Extracted records:

»»

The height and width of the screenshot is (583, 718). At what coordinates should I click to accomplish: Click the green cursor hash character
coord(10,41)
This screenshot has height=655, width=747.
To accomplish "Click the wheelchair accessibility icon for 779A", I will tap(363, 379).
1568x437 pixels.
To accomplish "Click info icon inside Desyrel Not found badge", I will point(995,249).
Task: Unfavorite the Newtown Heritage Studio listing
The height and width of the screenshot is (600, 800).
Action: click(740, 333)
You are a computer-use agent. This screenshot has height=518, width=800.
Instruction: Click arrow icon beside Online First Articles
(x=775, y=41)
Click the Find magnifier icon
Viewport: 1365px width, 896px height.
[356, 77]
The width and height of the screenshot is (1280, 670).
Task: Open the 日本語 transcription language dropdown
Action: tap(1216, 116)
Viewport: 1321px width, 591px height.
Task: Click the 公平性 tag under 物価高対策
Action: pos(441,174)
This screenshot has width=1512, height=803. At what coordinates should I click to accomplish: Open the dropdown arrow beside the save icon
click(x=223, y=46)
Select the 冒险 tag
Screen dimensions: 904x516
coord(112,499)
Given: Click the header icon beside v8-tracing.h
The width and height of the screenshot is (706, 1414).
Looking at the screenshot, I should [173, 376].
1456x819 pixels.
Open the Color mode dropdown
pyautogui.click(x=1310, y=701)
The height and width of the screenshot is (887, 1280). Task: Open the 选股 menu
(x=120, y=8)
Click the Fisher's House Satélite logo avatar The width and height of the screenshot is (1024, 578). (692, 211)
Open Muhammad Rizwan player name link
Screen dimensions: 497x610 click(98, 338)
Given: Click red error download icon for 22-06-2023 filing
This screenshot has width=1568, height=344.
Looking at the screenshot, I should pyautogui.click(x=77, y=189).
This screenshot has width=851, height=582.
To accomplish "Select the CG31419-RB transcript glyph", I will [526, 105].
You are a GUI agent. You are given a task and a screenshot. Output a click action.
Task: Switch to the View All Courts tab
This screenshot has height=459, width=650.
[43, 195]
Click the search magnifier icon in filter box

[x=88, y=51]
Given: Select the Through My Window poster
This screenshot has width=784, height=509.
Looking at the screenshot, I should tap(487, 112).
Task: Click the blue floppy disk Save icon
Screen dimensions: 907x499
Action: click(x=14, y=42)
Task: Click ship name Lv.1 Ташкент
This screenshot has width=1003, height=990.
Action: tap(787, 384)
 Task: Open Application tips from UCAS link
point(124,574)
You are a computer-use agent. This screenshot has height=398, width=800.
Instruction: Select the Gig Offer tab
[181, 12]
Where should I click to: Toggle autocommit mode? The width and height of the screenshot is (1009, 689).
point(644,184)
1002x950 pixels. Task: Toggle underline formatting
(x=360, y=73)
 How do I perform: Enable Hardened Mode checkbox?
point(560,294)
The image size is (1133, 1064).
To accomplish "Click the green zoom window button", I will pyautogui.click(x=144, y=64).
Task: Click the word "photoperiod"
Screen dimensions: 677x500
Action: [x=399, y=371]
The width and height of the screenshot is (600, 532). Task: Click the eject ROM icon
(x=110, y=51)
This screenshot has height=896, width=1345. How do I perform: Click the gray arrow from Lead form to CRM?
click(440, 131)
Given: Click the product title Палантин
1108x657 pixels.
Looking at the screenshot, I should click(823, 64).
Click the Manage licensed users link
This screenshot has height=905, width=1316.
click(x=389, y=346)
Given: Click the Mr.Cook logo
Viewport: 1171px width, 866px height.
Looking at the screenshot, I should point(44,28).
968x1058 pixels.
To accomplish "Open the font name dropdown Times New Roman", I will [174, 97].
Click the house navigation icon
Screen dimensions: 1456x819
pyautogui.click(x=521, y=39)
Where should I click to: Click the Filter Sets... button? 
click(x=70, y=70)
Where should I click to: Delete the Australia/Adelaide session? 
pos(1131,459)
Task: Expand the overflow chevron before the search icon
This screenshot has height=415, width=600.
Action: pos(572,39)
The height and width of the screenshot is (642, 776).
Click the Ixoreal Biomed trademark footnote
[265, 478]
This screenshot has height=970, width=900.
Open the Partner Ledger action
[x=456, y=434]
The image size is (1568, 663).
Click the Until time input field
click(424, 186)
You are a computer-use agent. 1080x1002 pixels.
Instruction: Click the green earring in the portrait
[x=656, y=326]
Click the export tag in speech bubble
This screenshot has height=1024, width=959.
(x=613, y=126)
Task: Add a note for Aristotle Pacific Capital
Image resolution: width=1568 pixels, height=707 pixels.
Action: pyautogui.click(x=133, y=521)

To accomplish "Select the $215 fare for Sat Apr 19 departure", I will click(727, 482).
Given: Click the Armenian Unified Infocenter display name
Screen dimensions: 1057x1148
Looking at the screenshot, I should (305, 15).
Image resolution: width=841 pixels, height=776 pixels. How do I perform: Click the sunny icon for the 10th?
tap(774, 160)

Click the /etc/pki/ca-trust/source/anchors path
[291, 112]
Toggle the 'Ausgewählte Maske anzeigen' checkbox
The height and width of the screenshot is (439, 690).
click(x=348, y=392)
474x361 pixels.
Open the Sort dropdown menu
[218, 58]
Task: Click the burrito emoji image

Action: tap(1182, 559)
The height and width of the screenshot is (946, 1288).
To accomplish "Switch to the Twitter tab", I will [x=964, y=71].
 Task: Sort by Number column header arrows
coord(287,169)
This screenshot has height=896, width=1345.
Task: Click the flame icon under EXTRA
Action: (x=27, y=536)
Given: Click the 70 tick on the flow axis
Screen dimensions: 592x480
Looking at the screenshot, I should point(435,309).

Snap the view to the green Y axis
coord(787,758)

««

Set down the listing above again line for line, with every line in the same order and no changes.

Reply to the exercise:
The height and width of the screenshot is (583, 718). At what coordinates should I click to accomplish: Click the green cursor hash character
coord(10,41)
This screenshot has height=655, width=747.
To accomplish "Click the wheelchair accessibility icon for 779A", I will tap(363, 379).
1568x437 pixels.
To accomplish "Click info icon inside Desyrel Not found badge", I will point(995,249).
Task: Unfavorite the Newtown Heritage Studio listing
The height and width of the screenshot is (600, 800).
Action: click(740, 333)
You are a computer-use agent. This screenshot has height=518, width=800.
Instruction: Click arrow icon beside Online First Articles
(x=775, y=41)
Click the Find magnifier icon
Viewport: 1365px width, 896px height.
[356, 77]
The width and height of the screenshot is (1280, 670).
Task: Open the 日本語 transcription language dropdown
Action: tap(1216, 116)
Viewport: 1321px width, 591px height.
Task: Click the 公平性 tag under 物価高対策
Action: pos(441,174)
This screenshot has width=1512, height=803. At what coordinates should I click to accomplish: Open the dropdown arrow beside the save icon
click(x=223, y=46)
Select the 冒险 tag
Screen dimensions: 904x516
coord(112,499)
Given: Click the header icon beside v8-tracing.h
The width and height of the screenshot is (706, 1414).
Looking at the screenshot, I should [173, 376].
1456x819 pixels.
Open the Color mode dropdown
pyautogui.click(x=1310, y=701)
The height and width of the screenshot is (887, 1280). Task: Open the 选股 menu
(x=120, y=8)
Click the Fisher's House Satélite logo avatar The width and height of the screenshot is (1024, 578). (692, 211)
Open Muhammad Rizwan player name link
Screen dimensions: 497x610 click(98, 338)
Given: Click red error download icon for 22-06-2023 filing
This screenshot has width=1568, height=344.
Looking at the screenshot, I should pyautogui.click(x=77, y=189).
This screenshot has width=851, height=582.
To accomplish "Select the CG31419-RB transcript glyph", I will [526, 105].
You are a GUI agent. You are given a task and a screenshot. Output a click action.
Task: Switch to the View All Courts tab
This screenshot has height=459, width=650.
[43, 195]
Click the search magnifier icon in filter box

[x=88, y=51]
Given: Select the Through My Window poster
This screenshot has width=784, height=509.
Looking at the screenshot, I should tap(487, 112).
Task: Click the blue floppy disk Save icon
Screen dimensions: 907x499
Action: click(x=14, y=42)
Task: Click ship name Lv.1 Ташкент
This screenshot has width=1003, height=990.
Action: tap(787, 384)
 Task: Open Application tips from UCAS link
point(124,574)
You are a computer-use agent. This screenshot has height=398, width=800.
Instruction: Select the Gig Offer tab
[181, 12]
Where should I click to: Toggle autocommit mode? The width and height of the screenshot is (1009, 689).
point(644,184)
1002x950 pixels. Task: Toggle underline formatting
(x=360, y=73)
 How do I perform: Enable Hardened Mode checkbox?
point(560,294)
The image size is (1133, 1064).
To accomplish "Click the green zoom window button", I will pyautogui.click(x=144, y=64).
Task: Click the word "photoperiod"
Screen dimensions: 677x500
Action: [x=399, y=371]
The width and height of the screenshot is (600, 532). Task: Click the eject ROM icon
(x=110, y=51)
This screenshot has height=896, width=1345. How do I perform: Click the gray arrow from Lead form to CRM?
click(440, 131)
Given: Click the product title Палантин
1108x657 pixels.
Looking at the screenshot, I should click(823, 64).
Click the Manage licensed users link
This screenshot has height=905, width=1316.
click(x=389, y=346)
Given: Click the Mr.Cook logo
Viewport: 1171px width, 866px height.
Looking at the screenshot, I should point(44,28).
968x1058 pixels.
To accomplish "Open the font name dropdown Times New Roman", I will [174, 97].
Click the house navigation icon
Screen dimensions: 1456x819
pyautogui.click(x=521, y=39)
Where should I click to: Click the Filter Sets... button? 
click(x=70, y=70)
Where should I click to: Delete the Australia/Adelaide session? 
pos(1131,459)
Task: Expand the overflow chevron before the search icon
This screenshot has height=415, width=600.
Action: pos(572,39)
The height and width of the screenshot is (642, 776).
Click the Ixoreal Biomed trademark footnote
[265, 478]
This screenshot has height=970, width=900.
Open the Partner Ledger action
[x=456, y=434]
The image size is (1568, 663).
Click the Until time input field
click(424, 186)
You are a computer-use agent. 1080x1002 pixels.
Instruction: Click the green earring in the portrait
[x=656, y=326]
Click the export tag in speech bubble
This screenshot has height=1024, width=959.
(x=613, y=126)
Task: Add a note for Aristotle Pacific Capital
Image resolution: width=1568 pixels, height=707 pixels.
Action: pyautogui.click(x=133, y=521)

To accomplish "Select the $215 fare for Sat Apr 19 departure", I will click(727, 482).
Given: Click the Armenian Unified Infocenter display name
Screen dimensions: 1057x1148
Looking at the screenshot, I should (305, 15).
Image resolution: width=841 pixels, height=776 pixels. How do I perform: Click the sunny icon for the 10th?
tap(774, 160)

Click the /etc/pki/ca-trust/source/anchors path
[291, 112]
Toggle the 'Ausgewählte Maske anzeigen' checkbox
The height and width of the screenshot is (439, 690).
click(x=348, y=392)
474x361 pixels.
Open the Sort dropdown menu
[218, 58]
Task: Click the burrito emoji image

Action: tap(1182, 559)
The height and width of the screenshot is (946, 1288).
To accomplish "Switch to the Twitter tab", I will [x=964, y=71].
 Task: Sort by Number column header arrows
coord(287,169)
This screenshot has height=896, width=1345.
Task: Click the flame icon under EXTRA
Action: (x=27, y=536)
Given: Click the 70 tick on the flow axis
Screen dimensions: 592x480
Looking at the screenshot, I should point(435,309).

Snap the view to the green Y axis
coord(787,758)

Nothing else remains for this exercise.